• Written task
Can you turn the lines of all the entries below into a numbered list, skipping blank lines and leaving the pictures out?

• Dataset records
────────────────
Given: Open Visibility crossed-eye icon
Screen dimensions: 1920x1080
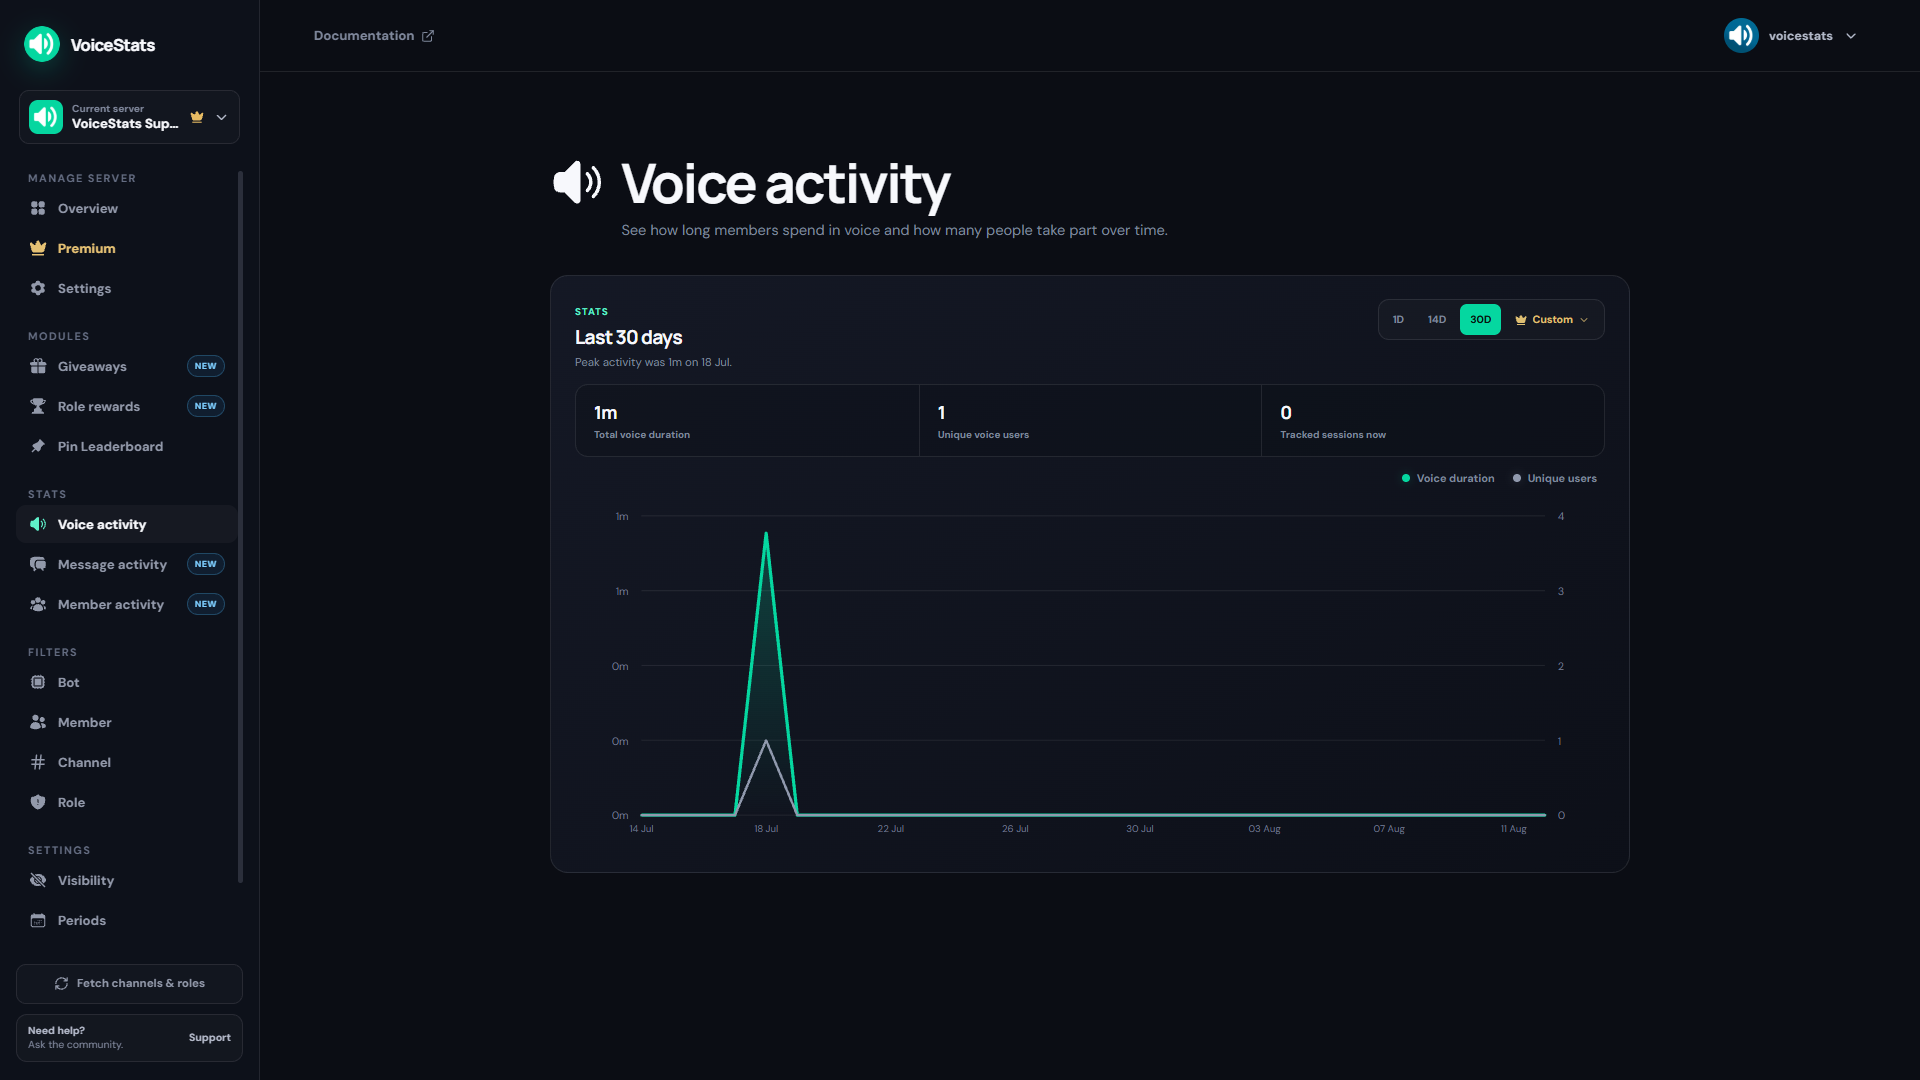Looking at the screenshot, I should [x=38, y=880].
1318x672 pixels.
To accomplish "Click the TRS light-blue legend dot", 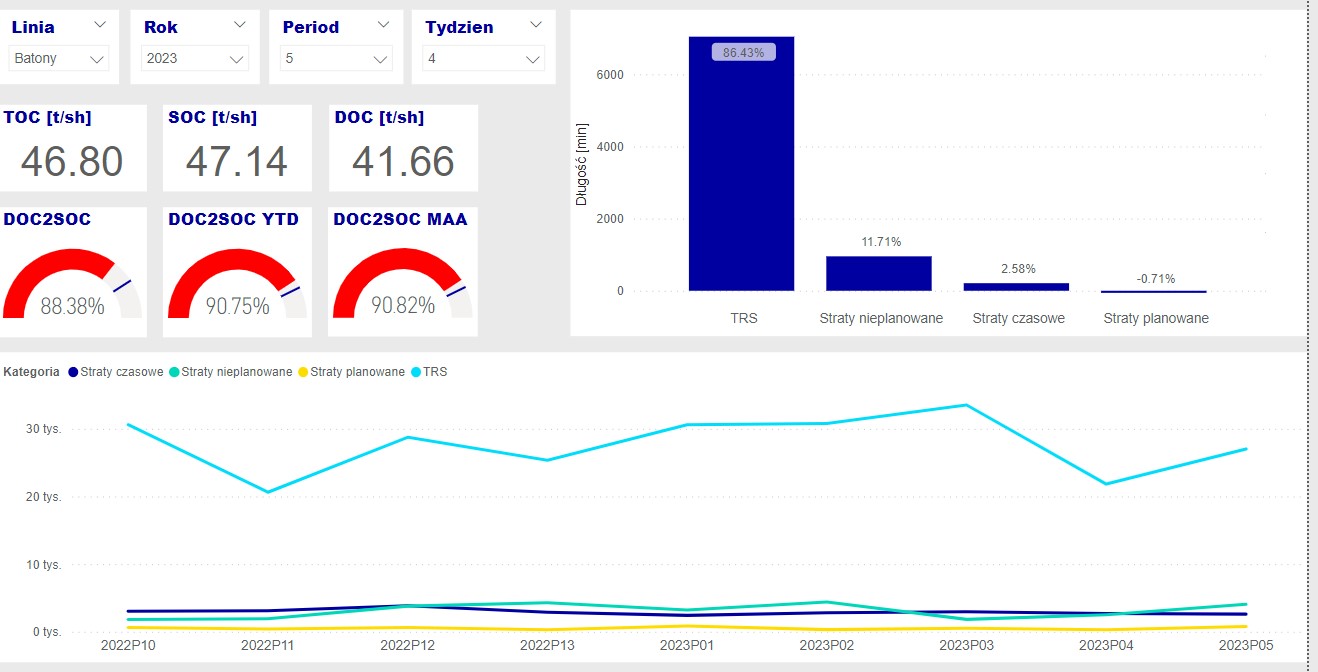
────────────────
• Exercise solution
1. Given: Open Visibility crossed-eye icon
2. Screen dimensions: 1920x1080
3. Looking at the screenshot, I should [x=38, y=880].
4. 1318x672 pixels.
5. To accomplish "Click the TRS light-blue legend dot", 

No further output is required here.